9) Dans un arrêt du 17 février 2015 (ATA/181/2015), la chambre administrative a confirmé un refus de la commission d’autoriser l’inscription comme avocate indépendante au tableau d’une avocate salariée d’un cabinet international d’avocats spécialisés dans l’arbitrage, constitué en société organisée selon le droit du Delaware (États-Unis d’Amérique) sous la forme d’une LLP gérée par une société holding constituée sous la même forme. À l’instar du recourant, la requérante, titulaire d’un brevet d’avocat suisse, cherchait à s’inscrire au tableau pour exercer à Genève une activité d’avocate indépendante, parallèlement à la poursuite de son activité au sein du bureau genevois du cabinet international précité. Elle était désireuse de pratiquer dans les locaux dudit cabinet.

Selon la chambre administrative, les conditions préconisées par l’art. 8 al. 1 let. d LLCA n’étaient pas réunies malgré les mesures prises par l’intéressée dans le but d’organiser son activité de manière indépendante (notamment par le biais d’une convention qu’elle avait passée avec son employeur visant à permettre l’exercice indépendant de son activité dans les locaux). Les associés de la LLP n’étaient pas soumis aux exigences de la LLCA, ni à la surveillance de la commission. La procédure de vérification d’éventuels cas de conflit d’intérêts mise en place conduisait à ce que l’employeur pouvait avoir connaissance de l’identité, voire à d’autres données relatives à des clients privés de la requérante, si bien que le secret professionnel n’était pas garanti. De plus, l’intervention de l’employeur dans la procédure de sélection des mandats ne permettait pas d’exclure que celui-ci ne puisse exercer une influence sur la gestion des mandats de l’avocate, obtenus par son activité indépendante. De même, le fait que la requérante exerçait ses activités indépendantes dans les locaux de son employeur et qu’elle utilise la même infrastructure pour le traitement des affaires de son employeur et de ses propres clients ne permettait pas de garantir son indépendance structurelle, voire le respect du secret professionnel.

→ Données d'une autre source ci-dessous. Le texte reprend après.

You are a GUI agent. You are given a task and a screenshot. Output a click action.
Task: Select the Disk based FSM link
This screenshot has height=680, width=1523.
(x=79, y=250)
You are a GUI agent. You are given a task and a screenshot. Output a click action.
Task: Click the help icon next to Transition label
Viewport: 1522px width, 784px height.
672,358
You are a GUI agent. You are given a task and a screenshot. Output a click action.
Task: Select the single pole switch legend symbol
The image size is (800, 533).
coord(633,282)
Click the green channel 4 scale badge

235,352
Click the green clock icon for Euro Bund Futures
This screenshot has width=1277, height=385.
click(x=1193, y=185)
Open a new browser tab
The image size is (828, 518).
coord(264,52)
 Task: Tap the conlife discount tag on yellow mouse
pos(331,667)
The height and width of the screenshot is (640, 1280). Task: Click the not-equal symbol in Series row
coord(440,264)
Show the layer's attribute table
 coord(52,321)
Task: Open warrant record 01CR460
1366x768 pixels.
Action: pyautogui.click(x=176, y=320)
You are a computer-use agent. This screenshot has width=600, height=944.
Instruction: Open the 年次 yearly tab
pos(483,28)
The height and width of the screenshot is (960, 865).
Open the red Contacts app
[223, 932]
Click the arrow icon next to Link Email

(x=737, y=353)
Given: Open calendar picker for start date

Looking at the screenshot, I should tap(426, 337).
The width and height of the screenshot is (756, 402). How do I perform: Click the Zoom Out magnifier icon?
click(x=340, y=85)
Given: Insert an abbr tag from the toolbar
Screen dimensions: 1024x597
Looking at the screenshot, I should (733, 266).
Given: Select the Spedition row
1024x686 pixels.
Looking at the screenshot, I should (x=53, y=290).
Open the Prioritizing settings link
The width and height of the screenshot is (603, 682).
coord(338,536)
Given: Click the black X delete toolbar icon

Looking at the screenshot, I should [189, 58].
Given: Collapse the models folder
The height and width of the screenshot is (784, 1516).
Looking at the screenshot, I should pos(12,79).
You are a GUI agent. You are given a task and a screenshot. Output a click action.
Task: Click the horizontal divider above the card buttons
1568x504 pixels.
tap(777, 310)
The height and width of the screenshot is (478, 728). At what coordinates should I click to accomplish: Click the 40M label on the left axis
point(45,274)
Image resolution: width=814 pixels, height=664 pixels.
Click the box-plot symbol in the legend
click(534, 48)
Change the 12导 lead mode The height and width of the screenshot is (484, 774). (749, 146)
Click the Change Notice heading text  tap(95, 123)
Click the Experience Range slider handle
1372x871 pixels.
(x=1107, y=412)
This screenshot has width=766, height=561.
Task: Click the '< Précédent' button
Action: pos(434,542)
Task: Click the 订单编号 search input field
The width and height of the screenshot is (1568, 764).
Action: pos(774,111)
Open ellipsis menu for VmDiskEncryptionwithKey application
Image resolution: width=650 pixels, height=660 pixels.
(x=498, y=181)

10) En l'espèce, la situation du recourant présente d’importantes similitudes à celle traitée dans l’arrêt de la chambre administrative précité. Le recourant est titulaire d'un brevet d'avocat suisse mais déploie une activité d’avocat au sein d’une étude d’avocats internationale ayant des locaux à Genève, étude qui appartient à un cabinet d'avocats international ayant son siège aux États-Unis, organisé sous la forme juridique d’une LLP, et dont l’essentiel de l’activité concerne le domaine de l'arbitrage ou du commerce international. De manière similaire, il requiert une inscription au tableau dans le but d’être autorisé à déployer, parallèlement à son activité au sein de l’étude internationale et dans les mêmes locaux, une activité d’avocat inscrit au tableau consistant en la représentation, en son nom, sous sa propre responsabilité et pour son propre compte, de tierces parties devant les autorités et tribunaux suisses. De même, à cette fin, il justifie l’indépendance de son activité par une convention réglant les rapports qu’il allait entretenir avec l’étude internationale en question pour l’exercice de cette activité indépendante aux côtés de son activité au sein bureau du cabinet américain.

La seule différence dans sa situation, par rapport à celle qui prévalait dans l’ATA/178/2015 réside dans le fait qu’il n’est pas employé mais associé de l’étude constituée en LLP. En revanche, le fait qu’il figure déjà au tableau des avocats genevois ne change rien à la situation. Cette donnée s’explique par l’activité antérieure qu’il a exercée au sein d’une étude de la place et par le consentement de la commission à maintenir cette inscription jusqu’à droit connu dans la présente procédure. Toutefois, l’existence de cette inscription antérieure ne confère aucune légitimité supplémentaire à son inscription. La requête qu’il a formée devant la commission ne vise pas à faire simplement enregistrer un changement d’adresse professionnelle ou un transfert de son activité dans une autre étude composée d’avocats inscrits au tableau, voire l’ouverture d’une étude indépendante dans des locaux propres. Elle est fondée sur un état de fait nouveau, soit la volonté de pratiquer une activité d’avocat inscrit au barreau de Genève dans des locaux partagés avec une étude d’avocats étrangers non soumis à la LLCA, à laquelle il est associé. Cette requête implique un réexamen complet de de cette nouvelle situation au regard des conditions personnelles au sens de l’art. 8 LLCA, qui doivent exister pour que le droit de s’inscrire au tableau lui soit reconnu, sans qu’il puisse s’appuyer sur l’existence de son inscription antérieure.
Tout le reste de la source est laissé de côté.